2. Modify `CostAwareRouter.route()` so that when `classifier` is `"llm"`, it calls `route_with_complexity()` instead of making two separate calls.
3. When `classifier` is `"heuristic"` and the heuristic returns uncertainty (score in 0.30.7 range), use `route_with_complexity()` as a single fallback call.
**Patterns to follow:** Existing `_classify_with_llm()` prompt structure; existing `quick_classify()` prompt structure.
**Test scenarios:**
- Merged call returns both skill match and complexity score
- Merged call with no matching skill returns complexity only
- Merged call with invalid LLM response falls back to rule-based evaluation
- Heuristic uncertain + merged call produces correct routing
- Config `classifier: llm` uses merged call instead of two separate calls
**Verification:** Existing tests pass; merged routing reduces LLM calls from 2 to 1 when LLM routing is needed.
---
### U3. Parallel tool execution in ReActEngine
**Goal:** Execute multiple independent tool_calls from a single LLM response in parallel, gated by config flag `react.parallel_tools`.
**Requirements:** R5, R4
**Dependencies:** None
**Files:**
- `src/agentkit/core/react.py` modify `_execute_loop()` and `execute_stream()` to use `asyncio.gather()`
- `src/agentkit/server/config.py` add `react.parallel_tools` config
- `agentkit.yaml` add `react` section
- `tests/unit/test_react_engine.py` add parallel execution tests
**Approach:**
1. Add `parallel_tools: bool = True` parameter to `ReActEngine.__init__`.

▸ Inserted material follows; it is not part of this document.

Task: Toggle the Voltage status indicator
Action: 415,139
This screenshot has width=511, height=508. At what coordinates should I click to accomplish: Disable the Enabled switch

2. In `_execute_loop()` and `execute_stream()`, when `response.tool_calls` has >1 items and `parallel_tools` is True:
- Execute all tool calls concurrently with `asyncio.gather(*[_execute_tool(tc.name, tc.arguments, tools) for tc in response.tool_calls], return_exceptions=True)`
- Build tool result messages in tool_call_id order
- Append all results to conversation in order
3. When `parallel_tools` is False, keep current serial behavior.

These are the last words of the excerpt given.